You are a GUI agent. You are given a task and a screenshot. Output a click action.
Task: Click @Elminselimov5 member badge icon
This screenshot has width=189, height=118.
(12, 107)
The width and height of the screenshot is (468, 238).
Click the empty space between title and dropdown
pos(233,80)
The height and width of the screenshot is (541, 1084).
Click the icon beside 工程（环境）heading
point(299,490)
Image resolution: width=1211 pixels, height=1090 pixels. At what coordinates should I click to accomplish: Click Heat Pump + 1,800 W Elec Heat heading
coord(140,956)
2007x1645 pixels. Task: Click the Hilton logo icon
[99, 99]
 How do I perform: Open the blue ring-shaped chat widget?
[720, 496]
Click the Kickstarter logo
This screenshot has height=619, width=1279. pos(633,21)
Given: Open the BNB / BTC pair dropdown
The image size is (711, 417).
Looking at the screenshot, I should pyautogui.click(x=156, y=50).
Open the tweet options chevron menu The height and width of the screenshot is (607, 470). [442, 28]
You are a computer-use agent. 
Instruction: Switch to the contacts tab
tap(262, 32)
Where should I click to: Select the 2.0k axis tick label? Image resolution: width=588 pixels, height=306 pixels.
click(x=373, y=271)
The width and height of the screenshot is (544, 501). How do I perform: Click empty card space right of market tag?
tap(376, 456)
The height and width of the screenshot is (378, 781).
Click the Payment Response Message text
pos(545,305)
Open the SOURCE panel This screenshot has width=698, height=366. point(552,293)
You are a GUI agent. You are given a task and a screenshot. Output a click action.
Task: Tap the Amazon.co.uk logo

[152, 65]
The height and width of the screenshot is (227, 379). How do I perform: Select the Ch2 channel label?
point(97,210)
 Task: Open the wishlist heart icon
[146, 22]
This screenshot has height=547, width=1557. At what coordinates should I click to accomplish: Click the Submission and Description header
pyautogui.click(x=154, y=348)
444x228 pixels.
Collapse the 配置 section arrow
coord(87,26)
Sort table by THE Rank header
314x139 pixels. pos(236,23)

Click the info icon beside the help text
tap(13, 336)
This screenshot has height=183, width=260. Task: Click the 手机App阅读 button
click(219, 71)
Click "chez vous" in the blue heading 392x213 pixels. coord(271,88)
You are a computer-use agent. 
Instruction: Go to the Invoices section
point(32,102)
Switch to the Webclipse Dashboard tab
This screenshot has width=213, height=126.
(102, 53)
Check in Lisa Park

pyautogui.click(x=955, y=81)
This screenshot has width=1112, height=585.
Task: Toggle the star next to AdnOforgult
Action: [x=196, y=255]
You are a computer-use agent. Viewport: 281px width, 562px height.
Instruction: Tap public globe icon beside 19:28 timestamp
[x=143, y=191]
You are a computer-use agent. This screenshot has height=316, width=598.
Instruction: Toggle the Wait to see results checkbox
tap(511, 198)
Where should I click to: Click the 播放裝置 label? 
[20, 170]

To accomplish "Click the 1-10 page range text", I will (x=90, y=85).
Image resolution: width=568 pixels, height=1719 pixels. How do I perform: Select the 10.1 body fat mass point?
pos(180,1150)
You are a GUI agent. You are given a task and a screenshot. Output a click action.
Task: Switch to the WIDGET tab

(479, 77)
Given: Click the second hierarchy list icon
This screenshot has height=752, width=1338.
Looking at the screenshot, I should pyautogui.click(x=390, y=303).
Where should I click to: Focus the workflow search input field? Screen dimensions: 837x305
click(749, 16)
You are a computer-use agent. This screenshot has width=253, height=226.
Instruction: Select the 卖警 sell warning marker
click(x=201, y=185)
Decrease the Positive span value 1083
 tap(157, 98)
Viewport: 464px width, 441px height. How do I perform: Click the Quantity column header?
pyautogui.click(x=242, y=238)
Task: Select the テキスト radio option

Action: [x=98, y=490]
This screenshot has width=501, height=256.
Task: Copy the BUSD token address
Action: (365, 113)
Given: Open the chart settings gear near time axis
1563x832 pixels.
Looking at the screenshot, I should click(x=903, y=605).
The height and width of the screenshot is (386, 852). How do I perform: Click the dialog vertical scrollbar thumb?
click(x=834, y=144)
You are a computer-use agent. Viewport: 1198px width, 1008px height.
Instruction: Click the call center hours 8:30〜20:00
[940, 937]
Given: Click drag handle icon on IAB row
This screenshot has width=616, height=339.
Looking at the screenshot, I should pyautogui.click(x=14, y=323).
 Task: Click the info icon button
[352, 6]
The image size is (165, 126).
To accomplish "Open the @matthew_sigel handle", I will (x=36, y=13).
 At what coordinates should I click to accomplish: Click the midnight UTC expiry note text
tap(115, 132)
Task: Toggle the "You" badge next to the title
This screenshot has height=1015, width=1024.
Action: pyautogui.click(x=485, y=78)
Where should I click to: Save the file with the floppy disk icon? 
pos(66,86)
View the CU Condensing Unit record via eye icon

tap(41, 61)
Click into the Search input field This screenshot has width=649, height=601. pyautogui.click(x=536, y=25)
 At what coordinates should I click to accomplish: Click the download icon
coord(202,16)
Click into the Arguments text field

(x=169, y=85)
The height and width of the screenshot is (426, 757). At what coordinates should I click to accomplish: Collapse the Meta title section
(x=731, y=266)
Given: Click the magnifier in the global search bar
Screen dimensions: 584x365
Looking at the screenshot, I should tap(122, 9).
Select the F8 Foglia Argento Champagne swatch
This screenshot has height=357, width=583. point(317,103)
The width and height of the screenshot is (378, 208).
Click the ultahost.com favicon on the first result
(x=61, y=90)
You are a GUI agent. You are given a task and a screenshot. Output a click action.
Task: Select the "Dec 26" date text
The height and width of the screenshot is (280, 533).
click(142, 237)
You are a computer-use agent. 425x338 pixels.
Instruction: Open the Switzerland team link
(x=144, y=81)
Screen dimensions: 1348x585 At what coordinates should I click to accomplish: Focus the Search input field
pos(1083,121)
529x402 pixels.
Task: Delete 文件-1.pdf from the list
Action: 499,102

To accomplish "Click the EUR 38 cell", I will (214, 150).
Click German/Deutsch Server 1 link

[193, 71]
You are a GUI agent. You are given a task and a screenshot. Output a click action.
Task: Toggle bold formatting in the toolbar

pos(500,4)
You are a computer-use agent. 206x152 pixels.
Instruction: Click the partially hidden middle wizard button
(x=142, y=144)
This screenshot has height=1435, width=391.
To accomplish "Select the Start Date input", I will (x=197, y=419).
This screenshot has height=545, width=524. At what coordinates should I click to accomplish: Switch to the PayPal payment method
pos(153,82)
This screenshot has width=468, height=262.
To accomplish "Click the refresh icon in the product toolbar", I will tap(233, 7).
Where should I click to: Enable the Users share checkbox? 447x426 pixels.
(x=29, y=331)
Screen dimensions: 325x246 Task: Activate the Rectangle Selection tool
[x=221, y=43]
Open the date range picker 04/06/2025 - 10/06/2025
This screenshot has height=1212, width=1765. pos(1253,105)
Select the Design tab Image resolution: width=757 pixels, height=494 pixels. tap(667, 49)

§ What this task involves: Lines containing the string "will" above: how many are there? Answer with the number only.

§ Result: 5